# Tensorflow Recommenders

In [1]:
!pip install -q tensorflow-recommenders
!pip install -q scann

In [2]:
import pandas as pd
import numpy as np
import tensorflow as tf
import tensorflow_recommenders as tfrs

from pathlib import Path
from typing import Dict, Text

# The Dataset

In [3]:
data_dir = Path('../input/h-and-m-personalized-fashion-recommendations')
train0 = pd.read_csv(data_dir/'transactions_train.csv')
train0 = train0[train0['t_dat'] >='2020-09-01']

# add 0 in article_id column (string)
train0['article_id'] = train0['article_id'].astype(str)
train0['article_id'] = train0['article_id'].apply(lambda x: x.zfill(10))
train0.head()

In [4]:
customer_df = pd.read_csv(data_dir/'customers.csv')
customer_df.head()

In [5]:
article_df = pd.read_csv(data_dir/'articles.csv')

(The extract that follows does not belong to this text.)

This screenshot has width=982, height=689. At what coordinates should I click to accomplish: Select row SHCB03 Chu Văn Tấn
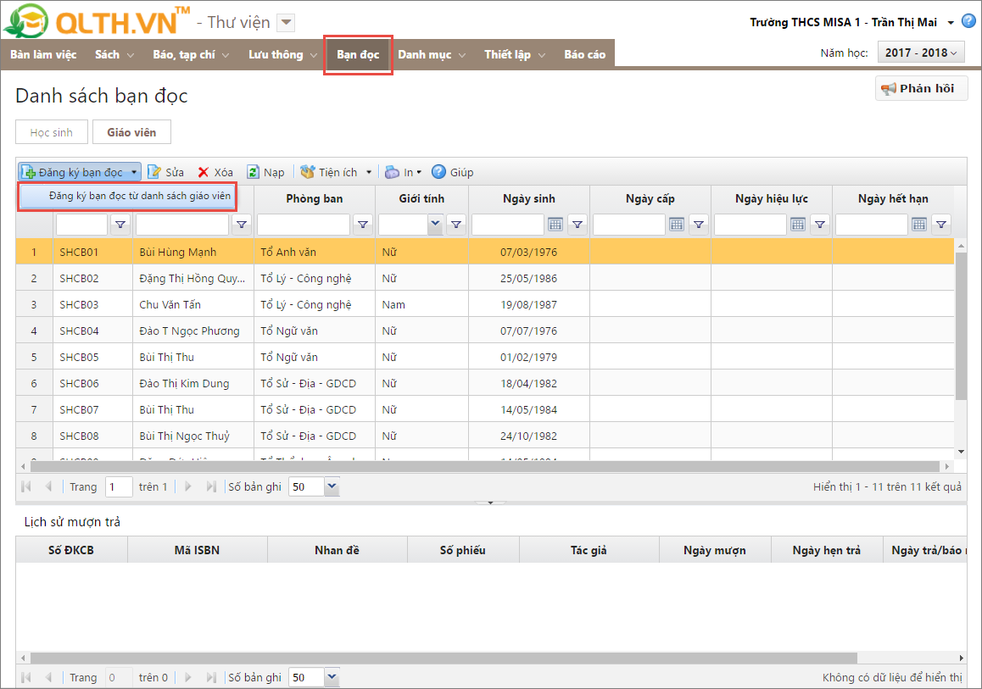pos(170,304)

# add 0 in article_id column (string) similar to train0
article_df['article_id'] = article_df['article_id'].astype(str)
article_df['article_id'] = article_df['article_id'].apply(lambda x: x.zfill(10))
article_df.head()

In [6]:
#get data for embedding and task

unique_customer_ids = customer_df.customer_id.unique()
unique_article_ids = article_df.article_id.unique()

article_ds = tf.data.Dataset.from_tensor_slices(dict(article_df[['article_id']]))
articles = article_ds.map(lambda x: x['article_id'])


# Query, Candidate and H&M model 

In [7]:
embedding_dimension = 64

# Query Model
customer_model = tf.keras.Sequential([
  tf.keras.layers.StringLookup(
      vocabulary=unique_customer_ids, mask_token=None),  
  tf.keras.layers.Embedding(len(unique_customer_ids) + 1, embedding_dimension)
])

In [8]:
# Candidate Model
article_model = tf.keras.Sequential([
  tf.keras.layers.StringLookup(
      vocabulary=unique_article_ids, mask_token=None),
  tf.keras.layers.Embedding(len(unique_article_ids) + 1, embedding_dimension)
])

In [9]:
# Retrieval Model

class HandMModel(tfrs.Model):
    
    def __init__(self, customer_model, article_model):
        super().__init__()
        self.article_model: tf.keras.Model = article_model
        self.customer_model: tf.keras.Model = customer_model
        self.task = tfrs.tasks.Retrieval(
        metrics=tfrs.metrics.FactorizedTopK(
            candidates=articles.batch(128).map(self.article_model),            
            ),
        )        

    def compute_loss(self, features: Dict[str, tf.Tensor], training=False) -> tf.Tensor:
    
        customer_embeddings = self.customer_model(features["customer_id"])    
        article_embeddings = self.article_model(features["article_id"])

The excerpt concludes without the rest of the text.